酒向:うーん、バリバリ稼ぐっていうより、「ちゃんと稼ぎたい」っていう感じですかね。

女性だから、男性だから、関係なく、仕事で発揮した価値に対しては正当な報酬をもらいたい、という感じです。なので、「女だから稼ぎはそこそこでいいでしょ」とも思っていないというか。

治部れんげ(じぶ れんげ)/フリージャーナリスト。昭和女子大学現代ビジネス研究所研究員。1997年一橋大学法学部卒業後、日経BP社入社。経済誌の記者・編集者を務める。2014年からフリーに。国内外の共働き子育て事情について調査、執筆、講演などを行う。著書『稼ぐ妻・育てる夫―夫婦の戦略的役割交換』(勁草書房)、『ふたりの子育てルール』(PHP研究所)、『炎上しない企業情報発信 ジェンダーはビジネスの新教養である』(日本経済新聞出版社)など(写真:Woman type)

治部:私が20代だった頃なんかは、独身時代はほどほどに稼いで結婚してって考えている女性が多かった。「結婚さえすれば、より良い生活が待っている」みたいな幻想をみんなが持っていたんですよ。

そもそもキャリアの選択肢がかなり少なかったっていう社会構造上の問題もありますけどね。

ちなみに、酒向さんの世代にもそういう結婚幻想のようなものはあるんでしょうか?

酒向:私の身近な人たちではあまりないかもしれませんが、一部の人の中ではまだあるような気がしますね。

あと、結婚したら男性に大黒柱になってほしいって考える女性もまだまだいるはず。

先ほど治部さんも仰っていましたけど、自分が育った家庭に影響を受けるところが大きいんだと思います。

治部:経済的なことって、よその家庭の事例が見えにくいっていうのもありますしね。

お母さんみたいになれないけど…

――今の20代の親世代は、お母さんが専業主婦だった家庭が多いはずですよね。働いていたとしても、自営業か、パートやアルバイトで。

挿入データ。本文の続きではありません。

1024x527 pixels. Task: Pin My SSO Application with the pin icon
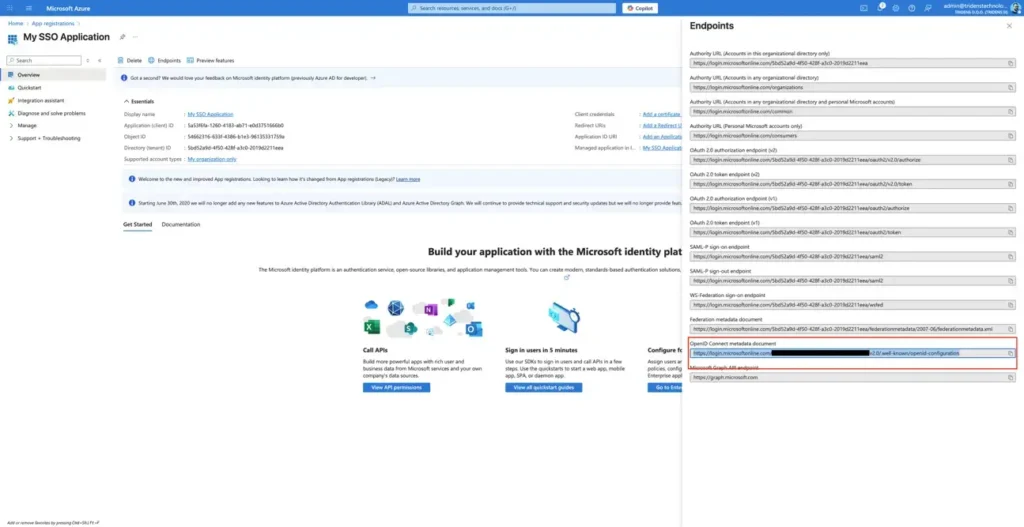[x=123, y=37]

酒向:私は1994年生まれですが、まさにそうでしたね。母親はパートタイムで働いていたので、学校から帰る頃にはいつも家にいてくれました。

酒向さんの父親が仕事から帰ってくるのはいつも深夜。平日に顔を見た記憶がほとんどない(写真:Woman type)

治部:酒向さんは自分のお母さんみたいになりたいと思いますか?

酒向:うーん、なりたいというか……。お母さんがいつも家にいてくれたことはありがたかったから、「自分はお母さんみたいになれないけど、それでいいのかな」とは考えてしまうことはありますね。

治部:お父さんみたいになるのはダメですか?

酒向:うちの父はものすごく長時間労働だったんで、嫌ですね(笑)

一家の大黒柱としてめちゃくちゃ働いていました。いつも帰ってくるのは深夜だし、私が朝起きる頃にはもう出社していたから、平日はほとんど顔を見た記憶がありません。